Linking to the directory may introduce circular links in the directory, resulting in an infinite loop when traversing the directory. The operating system can recognize soft links when traversing directories, and can then take steps to stop the traversal. For hard links, due to algorithm limitations, it is temporarily impossible to prevent this infinite loop.
# View file information, the second column is the number of hard links of the file ls -l filename
- -n Treat the soft link of the folder as the soft link of the file
When defining a new soft link to an existing soft link name, if the link is a file, an error will occur because the name already exists.
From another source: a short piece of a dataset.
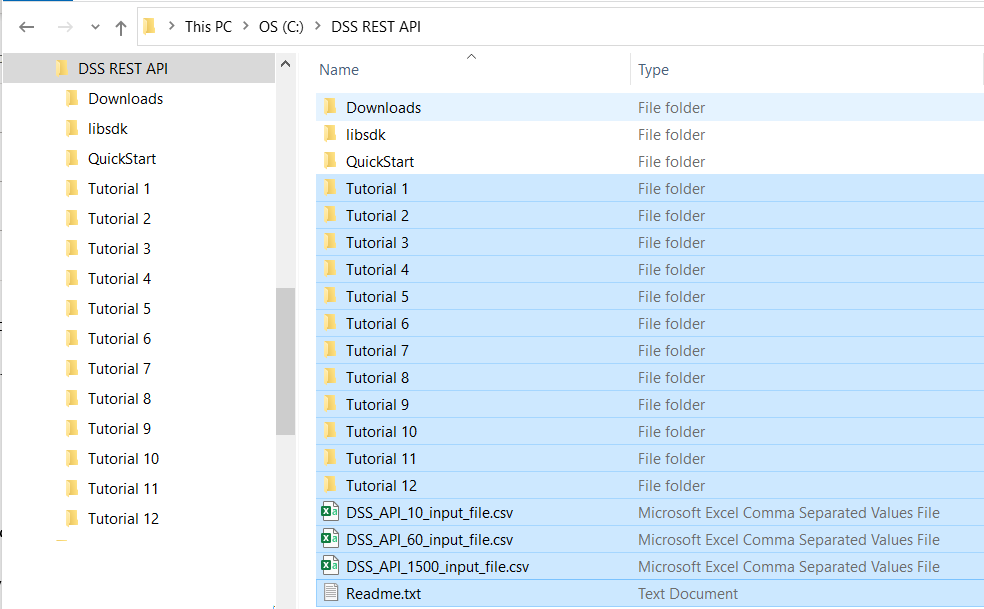
Task: Select Tutorial 5 in the navigation tree
Action: point(119,309)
If the link is a folder, an infinite loop file will be generated under the soft link folder.
Using the-n
option, you can also report an error when you find a soft link that defines a folder repeatedly.
When repeated definition errors are reported, you can use the -f option to forcefully change the target of the soft link.
3. find find files
The functions of directory search and file location are provided by the findutils package. findutils contains four useful commands: find, xargs, locate (quickly locate file names), updatedb (update file name database).
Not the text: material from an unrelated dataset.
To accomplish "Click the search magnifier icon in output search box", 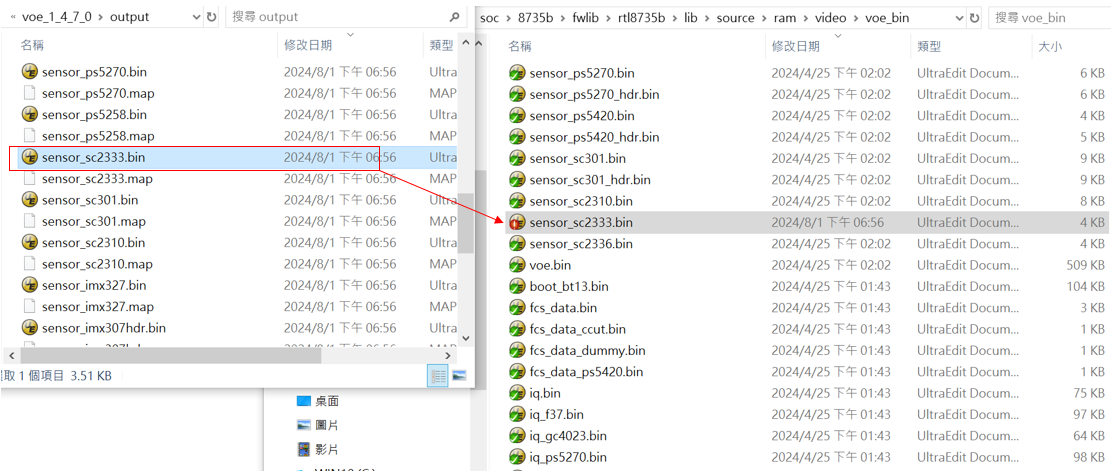I will [x=454, y=17].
find syntax find [path...] -name [pattern]
-
-type specifies the type of search object
d folder; f ordinary file; l symbolic link file; b block device;
c character device; p pipe file; s socket socket. -
-regex use regular expression matching
-
-user by owner and -group by group
-
-perm search by permission
-
-exec Execute the search results as parameters
-exec
can execute a specific shell command for each object found by find.
You can use{}
in the command to replace the result found by find.
Use\;
as the sign of the end of the command. Escaping must be used. -
Search files by time
There are three types of time, access time (a), modification time (m), and state change time?.
how long ago and how long ago
# Files that have been modified within n minutes find -mmin -n # Files that were modified n minutes ago find -m min + n # Files with state changes find -cmin ±n # The file being accessed find -amin ±n # The unit of n changes to days find -mtime ±n find -ctime ±n find -atime ±n
Time relative to a file:
# Find the time of modification/access/state change that is closer to the corresponding time of the specified file find -newer file find -anewer file find -cnewer file # Find the X time that is closer to the Y time of the file find -newerXY file
#newerXY # Find files whose access time is closer than the modification time of file find -neweram file # Find files whose access time is closer to '2022-12-01 10:00:00' find -newerat '2022-12-01 10:00:00'
- search large files
# Find files larger than 40M in the directory and its subdirectories find -size + 40M # Find files smaller than 40M find -size -40M # Find files equal to 40M find -size 40M
Other units supported by -size
:
b: 512-byte data block; c: bytes; w: two-byte words (words);
k: KB; M: MB; G: GB.
-
-maxdepth specifies the folder depth to search
-
Logical operations of find expressions
Each condition followed by find is an expression, and logical operations can be performed between expressions.
\( expr \)
Enclose the expression in parentheses to increase the priority of processing; the parentheses must be escaped when used;
The!expr
expression is reversed, and the file that does not satisfy expr;
expr1 expr2
default state, expr1 and expr2;
expr1 -a expr2
expr1 and expr2;
expr1 -o expr2
expr1 or expr2;
expr1, expr2
Both expressions will be judged, and the result is always the result of expr2;
4. The regularity of find
- Types of regular expressions
The syntax of regular expressions is not uniform enough. The find command can use the-regextype
option to specify the type of regular expression used.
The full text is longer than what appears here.